## Auszug
####################
OKI: Oft heißt es, Menschen, die aus der Ukraine flüchten wollen, aber anderer Nationalität sind, werden an der Grenze abgewiesen. Haben Kirche und Diakonie in Polen Möglichkeiten, etwas für diese Menschen zu tun?
WF: Die Diakonie Polen achtet nicht auf die Nationalität der Flüchtlinge. Sie hilft jedem, der Unterstützung braucht. Aber es trifft zu, dass zu Beginn der Flüchtlingskrise im Zusammenhang mit dem Krieg in der Ukraine (Februar-März 2022) es Berichte über Diskriminierungen an der polnisch-ukrainischen Grenze gegenüber Nicht- Staatsangehörigen der Ukraine oder Polens gegeben hat. Derzeit liegen solche Informationen nicht mehr vor.
OKI: Wir glauben, dass Ihr Einsatz für die Menschen in und aus der Ukraine dem Frieden in Europa dient. Sehen Sie das auch so? Und wenn ja, was gibt Ihnen in dieser Situation Hoffnung?
WF: Die Ukraine ist in unserer direkten Nachbarschaft und es gibt viele Verbindungen zwischen Bürgern Polens und der Ukraine. Diese Verbindungen sind schon viel älter als der Krieg in der Ukraine. Wir spüren förmlich das Leid der durch den Krieg tief verletzten Menschen.
Freilich haben wir über die Grenze zu Masuren auch Kontakte zu Gemeinden in dem russischen Oblast (Gebiet) Kaliningrad aufgebaut. Auch da ist das Verständnis füreinander gewachsen. Umso schmerzhafter ist es, dass durch den russischen Angriffskrieg auf die Ukraine und die damit einhergehende Zensur das begonnene Vertrauensverhältnis massiv gestört wurde und wir weit zurückgeworfen wurden. Wir hoffen, dass wir uns als evangelische Christen wieder näherkommen werden. Bis die politischen Zustände dies zulassen, sind wir verbunden im Gebet.
In dieser Situation kann man große Hoffnung aus der Geschichte der deutsch-polnischen Beziehungen schöpfen. Nach dem schrecklichen Krieg gab es großen Hass und Misstrauen zwischen Polen und Deutschen. Aber wir konnten neue Beziehungen aufbauen und uns versöhnen. Nach dieser Erfahrung leben Deutsche und Polen in Frieden und arbeiten zusammen. Das zeigt, dass man eine Lösung sogar in den schrecklisten Konflikten finden kann.
OKI: Welche Botschaft haben Sie an die Regierenden in Europa?
####################
## Ausgelesene Datensätze
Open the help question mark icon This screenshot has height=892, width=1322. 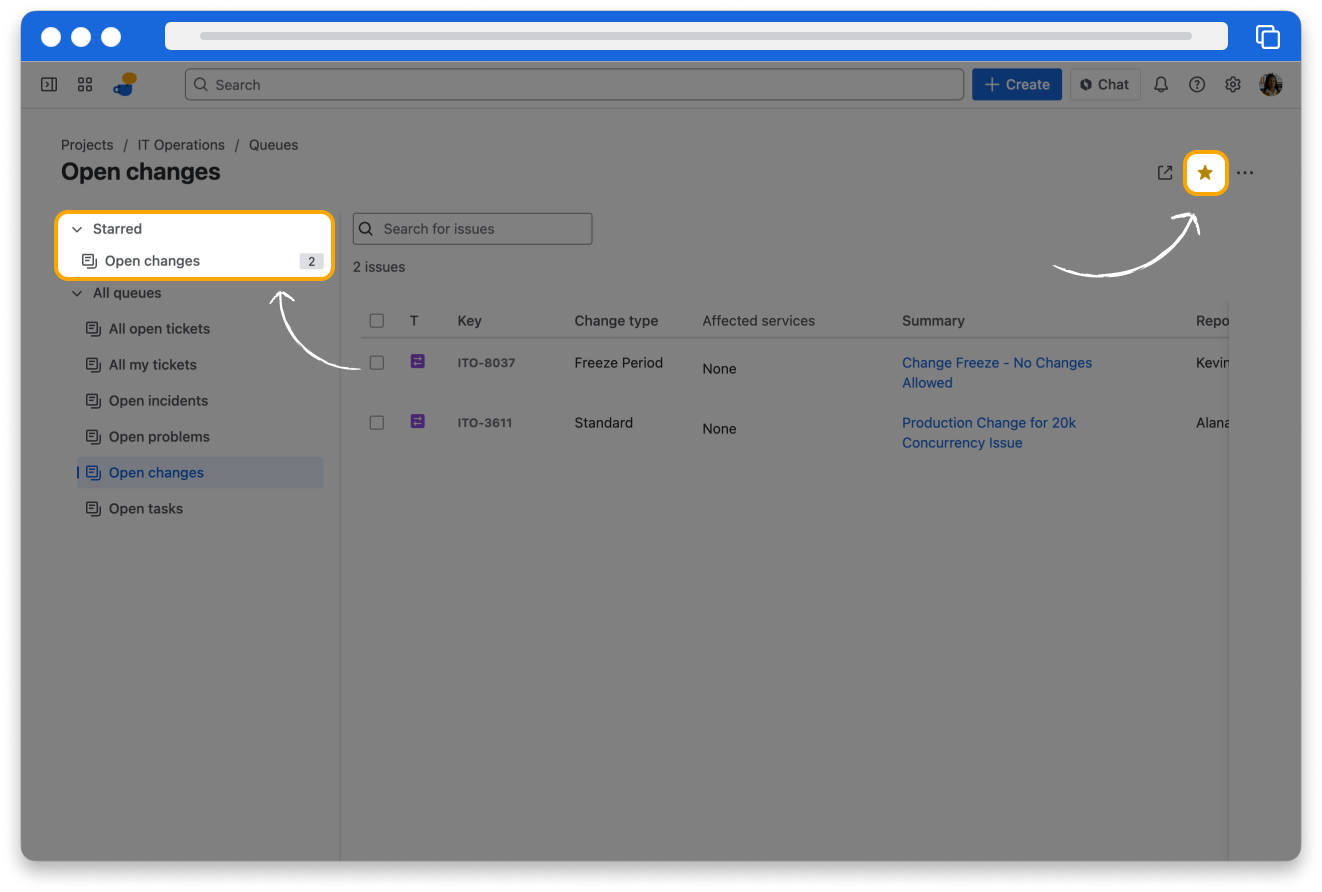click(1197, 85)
####################
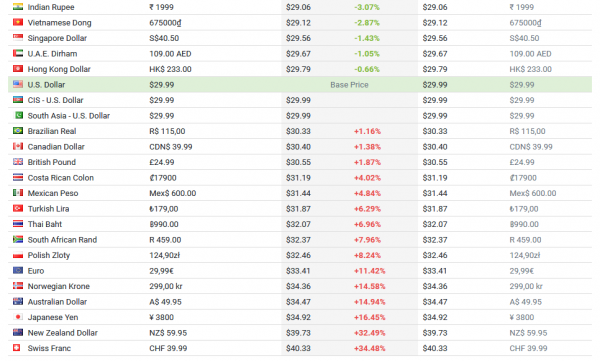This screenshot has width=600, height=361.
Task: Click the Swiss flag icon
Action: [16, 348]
####################
## Deine Aufgabe
Aktualisiere im Auszug den Abschnitt, der mit den Worten „Freilich haben wir“ beginnt und mit „verbunden im Gebet.“ endet. Gib ihn erneut wieder und setze dabei „Königsberg“ an die Stelle von „Kaliningrad“.

## Das Ergebnis
Freilich haben wir über die Grenze zu Masuren auch Kontakte zu Gemeinden in dem russischen Oblast (Gebiet) Königsberg aufgebaut. Auch da ist das Verständnis füreinander gewachsen. Umso schmerzhafter ist es, dass durch den russischen Angriffskrieg auf die Ukraine und die damit einhergehende Zensur das begonnene Vertrauensverhältnis massiv gestört wurde und wir weit zurückgeworfen wurden. Wir hoffen, dass wir uns als evangelische Christen wieder näherkommen werden. Bis die politischen Zustände dies zulassen, sind wir verbunden im Gebet.